• _Excerpt to read_

◇ ◇ ◇ ◇ ◇ ◇ ◇

Elroy Dimson, Professor of Finance and Chairman of the Centre for Endowment Asset Management at Cambridge Judge Business School, has for decades been known as an expert on markets and long-term investing based on data, data and more data, including a rigorous examination of dozens of global markets over the past 125 years. Yet Elroy says his research journey in this rich world of data launched from a very personal experience, during what he terms a brief detour into the real world of corporations.

With prior experience in operations research, Elroy joined consumer goods giant Unilever in 1970. He says the corporate world was at that time dominated by a stark division between finance and planning teams. Thus, corporate accounts would be developed for the year ahead, but if the Board of Directors baulked at those plans it would often be too late to revise a proposed strategy. The company’s accountants were too often in the driver’s seat. Yet this was also an era when precursors to spreadsheets were being developed, and this helped people like Elroy to build models that guide corporate executives on how various events might shape company fortunes.
“We were able to work out, for example, the impact on Unilever of a rise in the production cost of a given foodstuff,” he recalls. “If there was an increase in the cost of a certain oil the financial effect for Unilever could be alleviated by substituting an alternative, cheaper ingredient.” Corporate modelling made it possible to answer what-if questions and to adapt plans as circumstances changed. “This may seem elementary given today’s technology but it didn’t exist when I began my career, so computerised corporate planning was an eye-opener. The newly launched World Economic Forum (then called the European Management Forum) was the Davos-based venue at which our corporate model was first presented in 1972. I realised there could an exciting link between research and practice and resolved to do a PhD.”
The need for global data to complement US information
Elroy left Unilever in 1972 to pursue a PhD in financial economics at London Business School (LBS). He and others saw that finance textbooks and other key materials were exceptionally US-centric, and believed that there was a “real need for research and teaching material that was more relevant to Britain”. This led to development at LBS of the London Share Price Database (LSPD), covering UK share-price information dating back to 1955 (the dataset now includes 11,000 shares, of which 1,900 are currently live). The LSPD underpinned much of the research, both academic and professional, produced by Elroy and his LBS colleague, Professor Paul Marsh.

◇ ◇ ◇ ◇ ◇ ◇ ◇

• _Given data_
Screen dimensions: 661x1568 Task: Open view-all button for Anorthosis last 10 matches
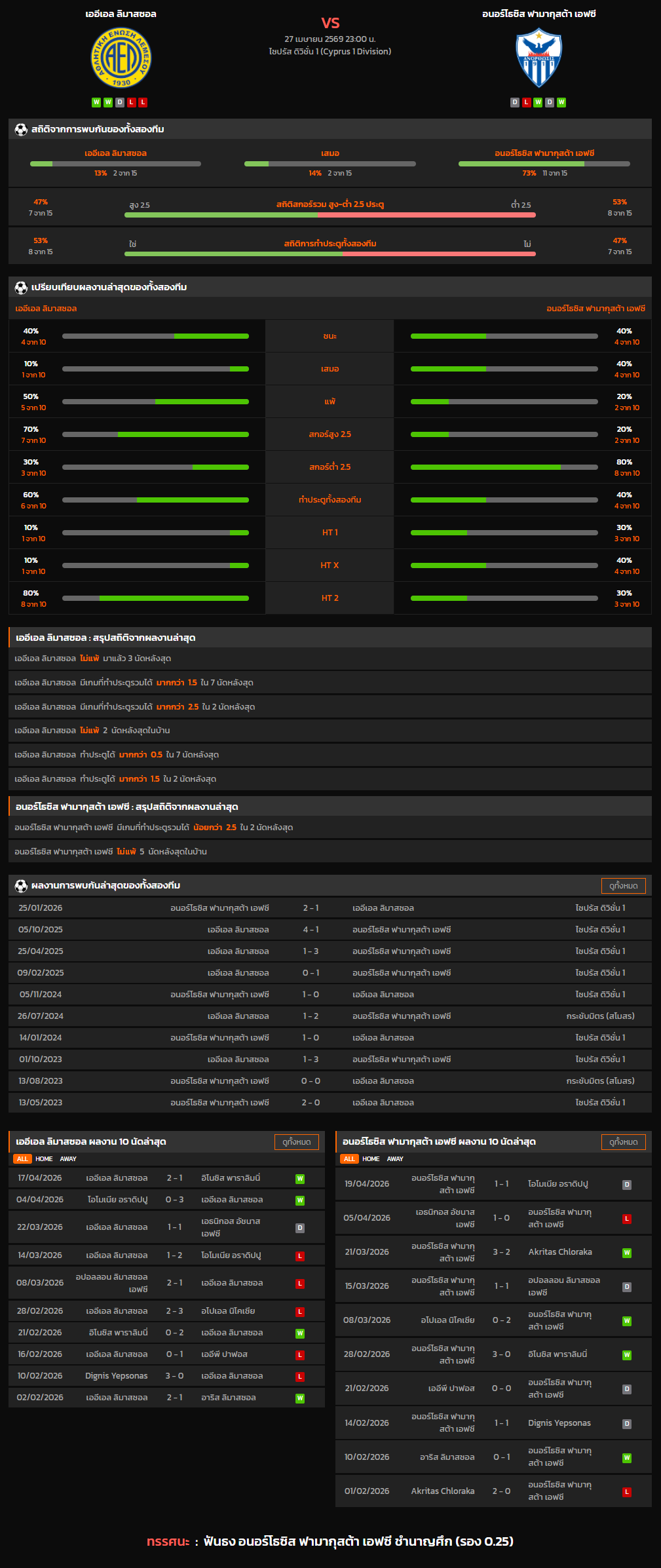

◇ ◇ ◇ ◇ ◇ ◇ ◇

• _What to work on_
[A] In the passage on Elroy Dimson, where and in what year was the Unilever corporate model first presented?
[B] Reproduce everything in the passage on Elroy Dimson from "The need for" down to "Professor Paul Marsh.".
[C] Which calendar years are mentioned in the passage on Elroy Dimson? List each one once, in the order it first appears.

• _Task responses_
[A] It was presented in 1972 at the World Economic Forum in Davos, which was then called the European Management Forum.

[B]
The need for global data to complement US information
Elroy left Unilever in 1972 to pursue a PhD in financial economics at London Business School (LBS). He and others saw that finance textbooks and other key materials were exceptionally US-centric, and believed that there was a “real need for research and teaching material that was more relevant to Britain”. This led to development at LBS of the London Share Price Database (LSPD), covering UK share-price information dating back to 1955 (the dataset now includes 11,000 shares, of which 1,900 are currently live). The LSPD underpinned much of the research, both academic and professional, produced by Elroy and his LBS colleague, Professor Paul Marsh.

[C] 1970, 1972, 1955